Rather than using the same empiric therapy to treat children with a diagnosis of neuroblastoma, researchers at the Center for Childhood Cancer Research (CCCR), led by Yael P. Mossé, MD, and John M. Maris, MD, have designed an umbrella trial to assign children with refractory or relapsed neuroblastoma to more precise targeted inhibitor therapy based upon the individual genetic profiles of their tumors at time of disease recurrence.
During the Next Generation Personalized Neuroblastoma Therapy (NEPENTHE) trial, physicians will necessitate biopsy of a site of disease at the time of relapse. Tumor cells will then be subjected to sequencing of a large panel of genes implicated in cancer. Based on the genetic profile of the tumor, children will be assigned to one of three treatment groups, each of which is aimed to target key pathways involved in neuroblastoma growth.
Scientists at the CCCR are working rigorously to identify synergistic combinations of drugs, as well as to identify biomarkers predictive of sensitivity and resistance to treatment. Subsequent tests are planned for research that can be used to follow circulating tumor DNA in the blood of patients to determine if genetic lesions can be detected, providing an opportunity to potentially monitor for response and early recurrence.

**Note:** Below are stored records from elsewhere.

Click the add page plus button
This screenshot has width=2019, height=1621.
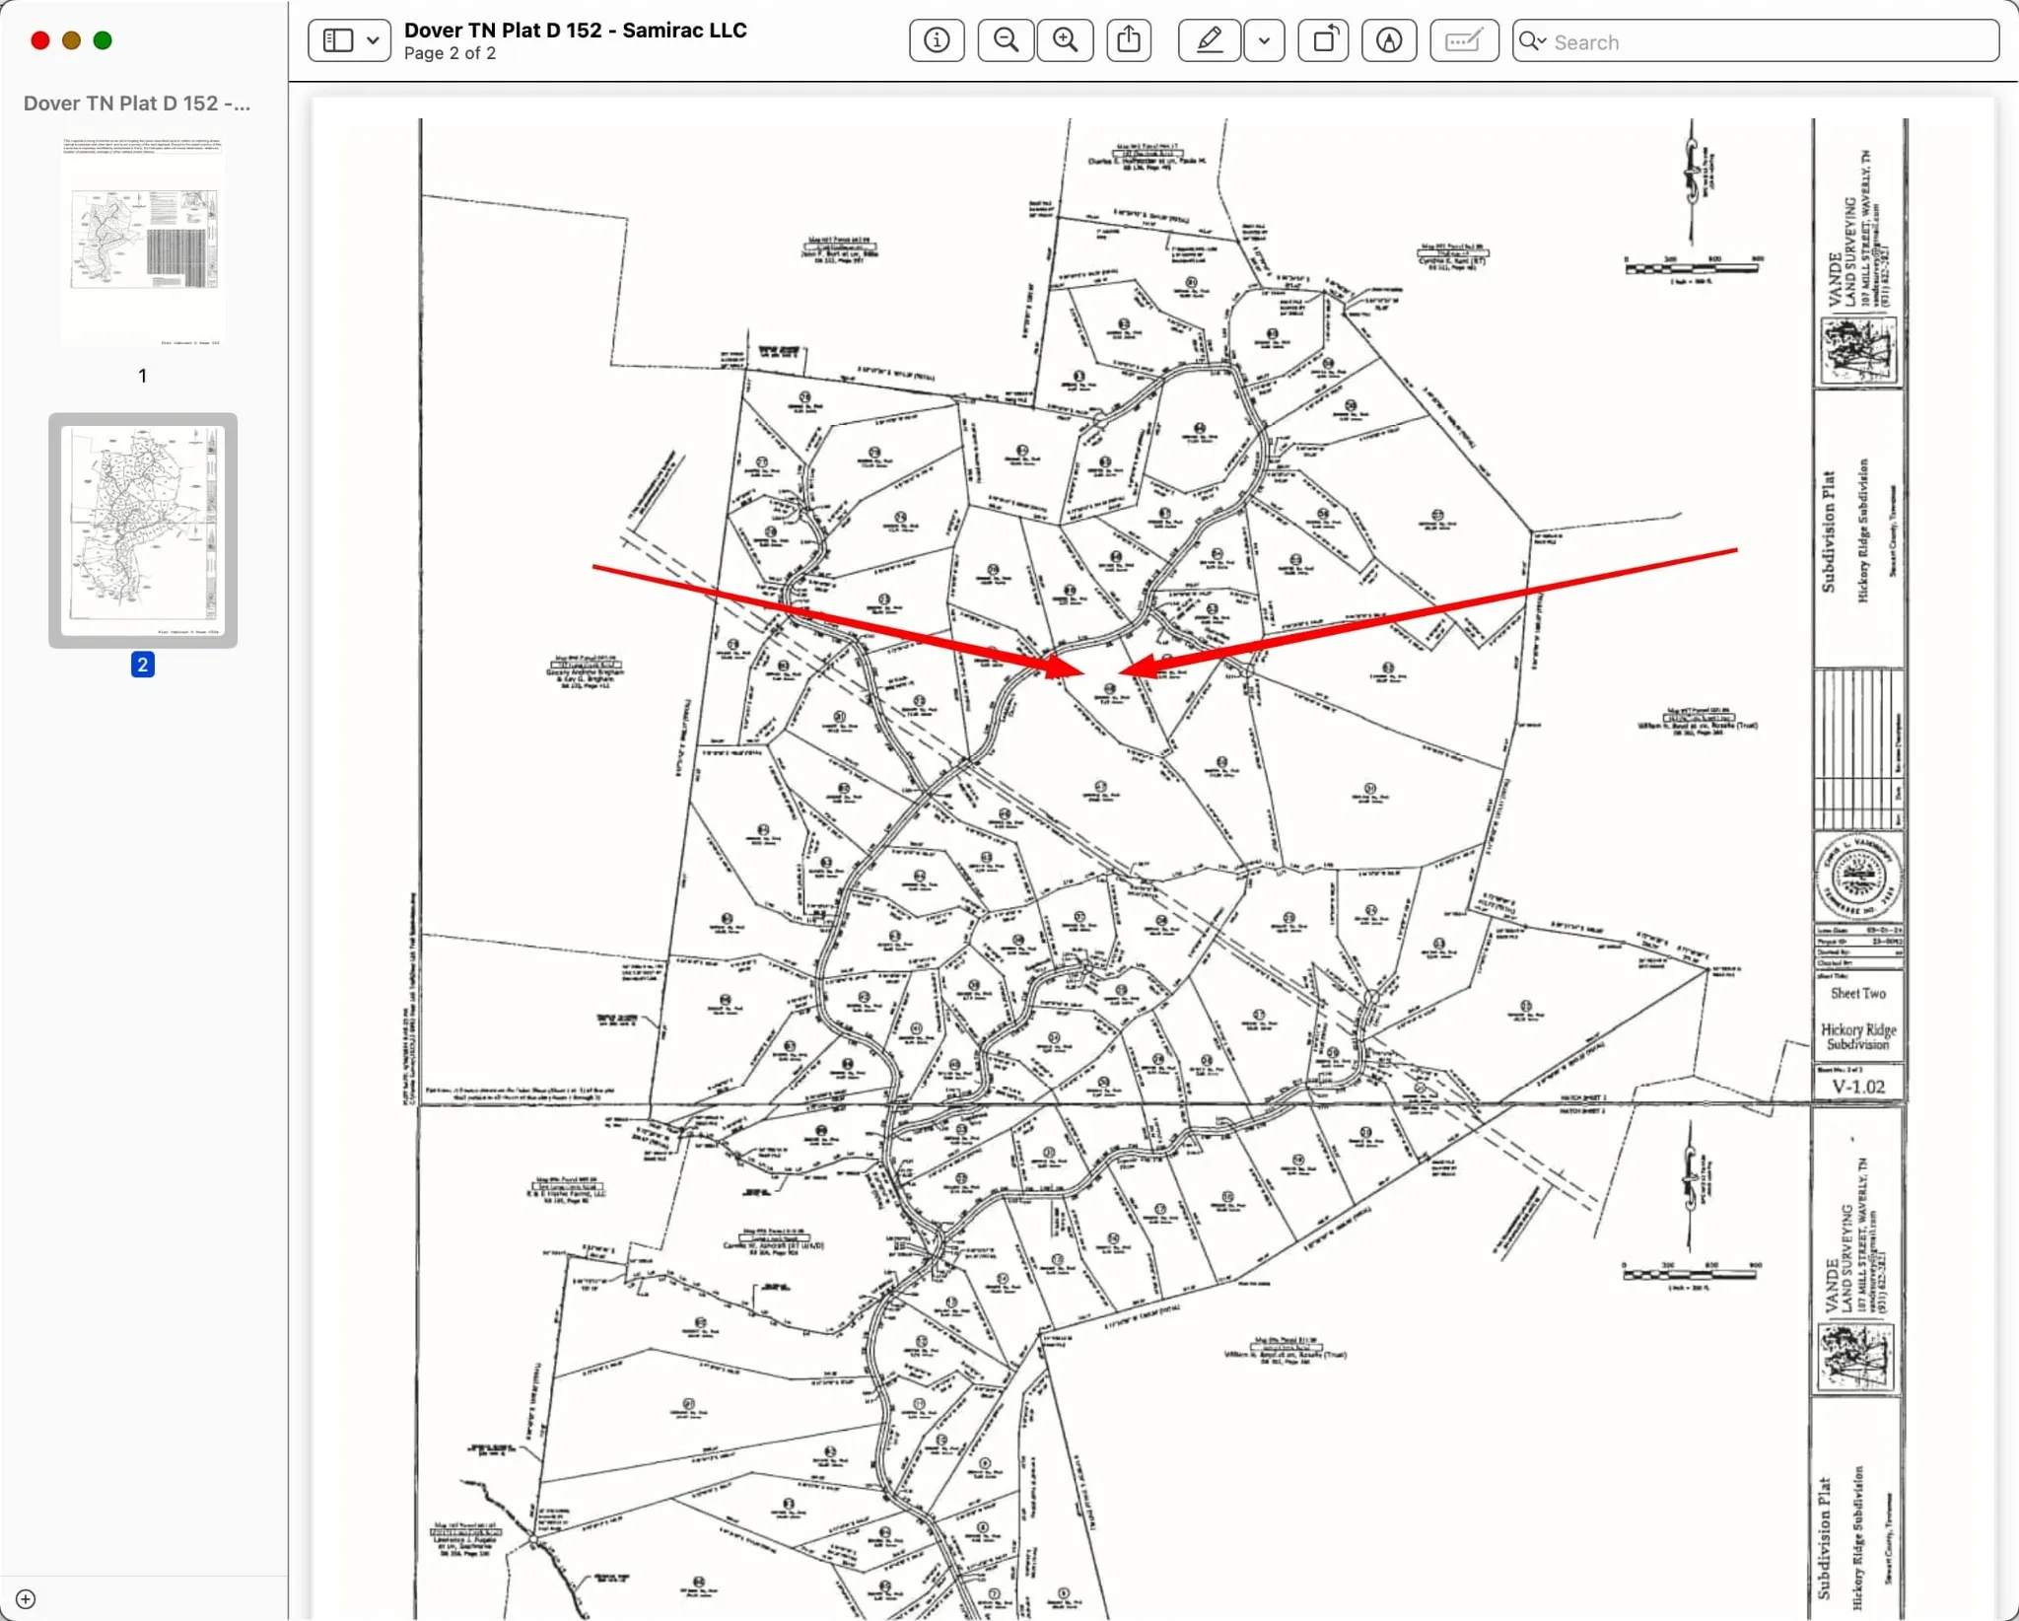[x=26, y=1599]
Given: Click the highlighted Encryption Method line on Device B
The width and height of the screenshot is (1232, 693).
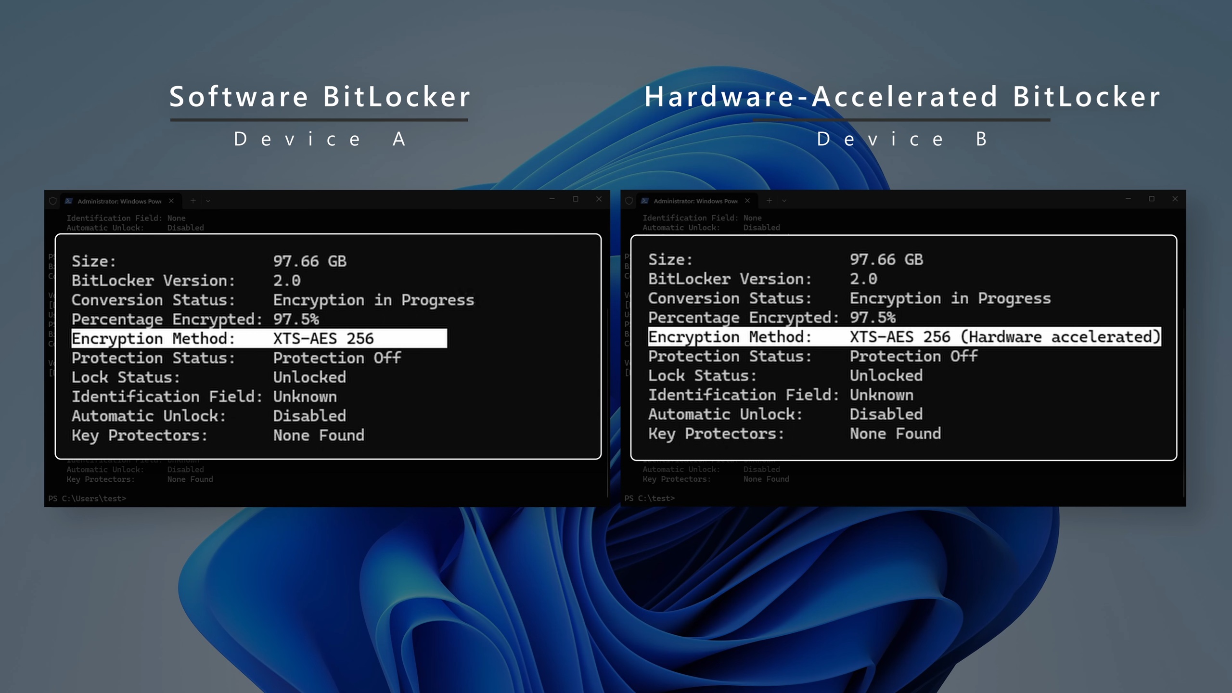Looking at the screenshot, I should [910, 337].
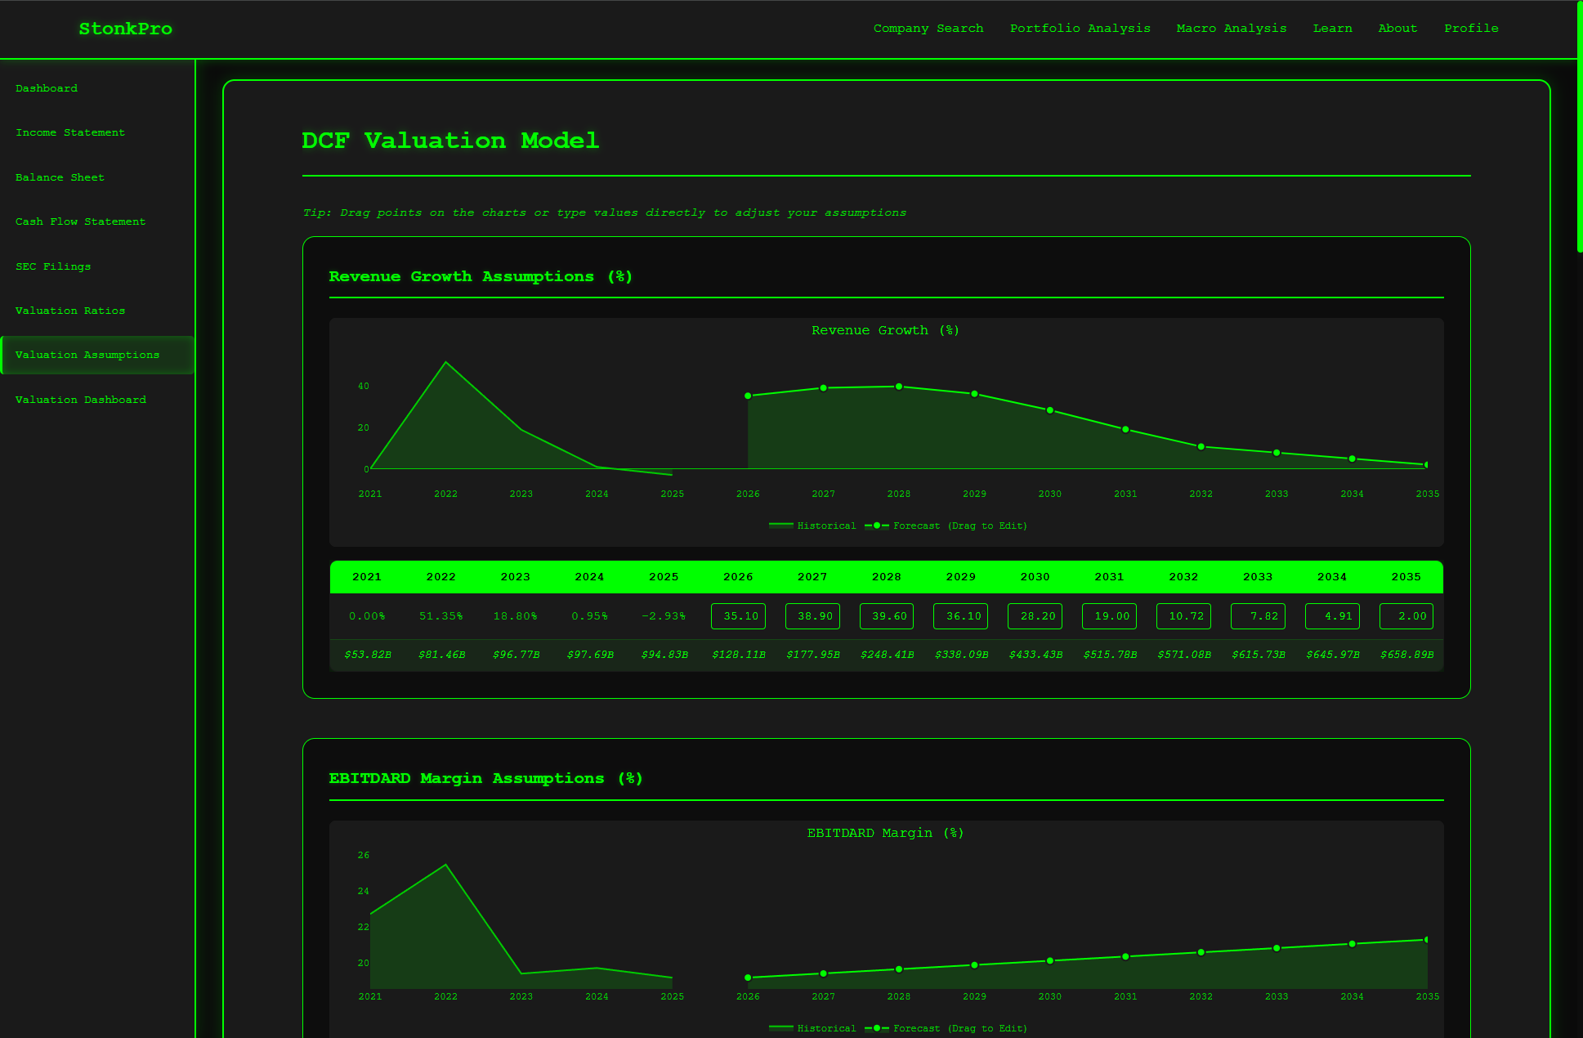Viewport: 1583px width, 1038px height.
Task: Open Portfolio Analysis in top navigation
Action: pyautogui.click(x=1080, y=29)

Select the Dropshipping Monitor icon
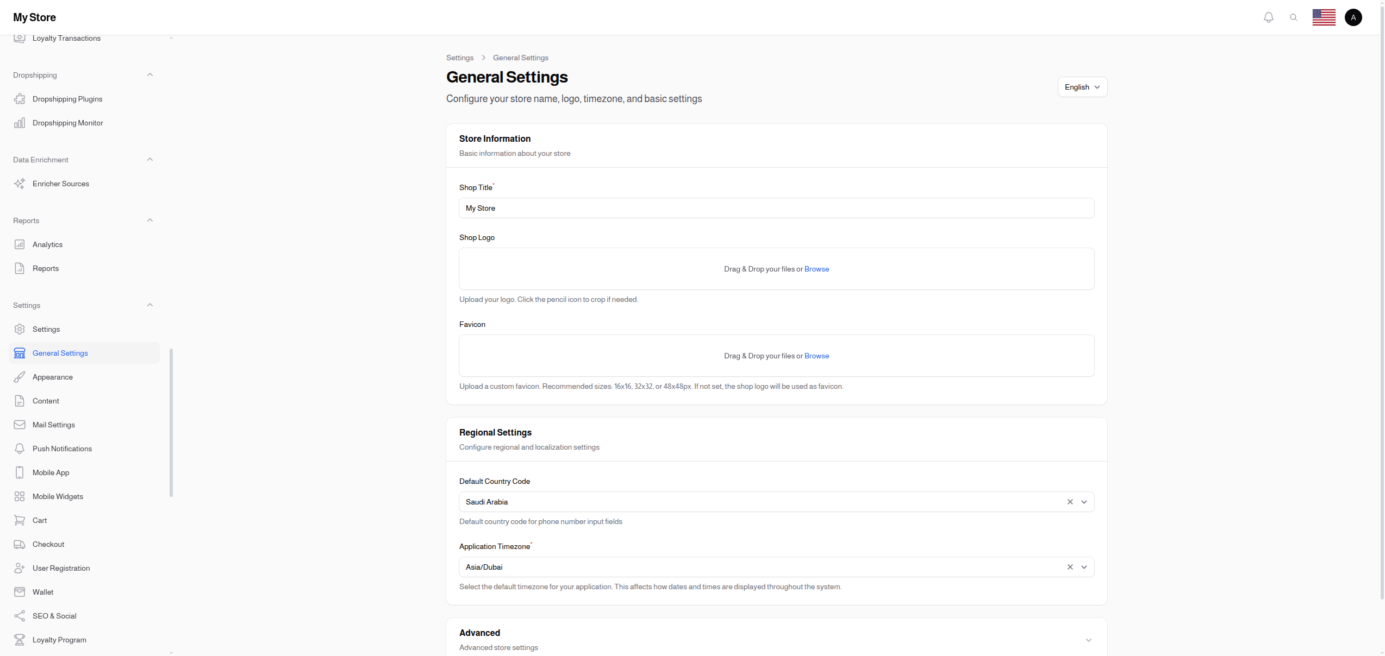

Researchers are hopeful that the results from this trial will change the paradigm of clinical trial design and allow for grouping of patients by shared molecular etiology. Rather than eligibility simply being subjective “neuroblastoma,” protocol-driven trials will be developed that more closely match the genetic profile of neuroblastoma each child has to rational and targeted drug combinations.
As the trial evolves, other therapeutic interventions may be added, thereby strengthening specificity of patient assignment to different treatment groups, and hopefully identifying the best therapeutic options for children with relapsed or refractory neuroblastoma. The overarching goal of this translational research program is to move these treatments upfront to prevent relapse.